II. Генетическая классификация уральских языков

We use cookies. Read the Privacy and Cookie Policy

II. Генетическая классификация уральских языков

Учитывая всю сложность уральской предыстории, лишь в самых общих её возможностях обрисованную выше, необходимо, тем не менее, представить прежде всего общую картину пройденного уральскими языками исторического пути — с тем, чтобы определить опорные, узловые точки их эволюции, а также — основные тенденции этой эволюции и основные определяющие её на том или ином этапе факторы. Отбор таких «узловых точек» и определение основных тенденций и факторов языковой эволюции необходимы как база для построения этноисторической модели.

Традиционно историю языков уральской семьи принято представлять в виде схемы родословного древа (см. выше). За долгую историю уралистики таких «древ» нарисовано множество (см. сводку их у [Sz?j 1990:21—57], их историю в общих чертах в [Хелимский 1982:9—10]). В силу того, что данная схема имеет корни в научных представлениях эволюционистов XIX века и, естественно, не может отражать адекватно и полно реальную историю уральских языков, во-первых, и часто понимается специалистами, работающими в смежных дисциплинах (прежде всего — в археологии), слишком буквально, продуцируя таким образом ложные стереотипы (см. [Larsson 1990]), во-вторых, — она систематически подвергается достаточно суровой и аргументированной критике, в том числе — и в лингвистской уралистике (см., например: [H?kkinen 1984]).
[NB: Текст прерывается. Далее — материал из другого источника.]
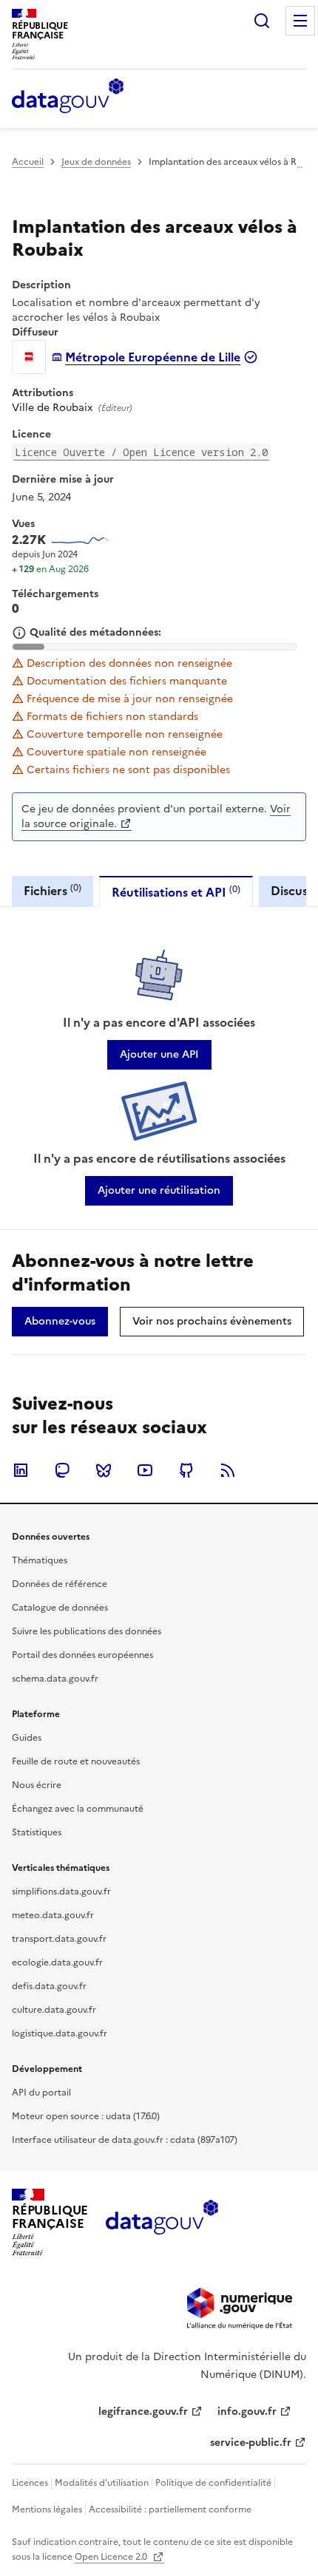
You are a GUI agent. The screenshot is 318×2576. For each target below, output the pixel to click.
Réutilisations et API (176, 892)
Отнюдь не выступая здесь её твердолобым сторонником, не могу не согласиться с Е. А. Хелимским, который считает, что схема родословного древа языков «остаётся надёжным и наглядным (хотя и не вполне точным) средством представления взаимоотношений родственных языков» [Хелимский 1982:9] (но не реальных процессов их генезиса!), а неполнота отражения картины реальных взаимоотношений между финно-угорскими (resp. — уральскими) языками на этой схеме «связана с уже упоминавшейся сложностью реальных процессов языковой дифференциации, которые в родословном древе представлены схематично, упрощённо» [Хелимский 1982:11].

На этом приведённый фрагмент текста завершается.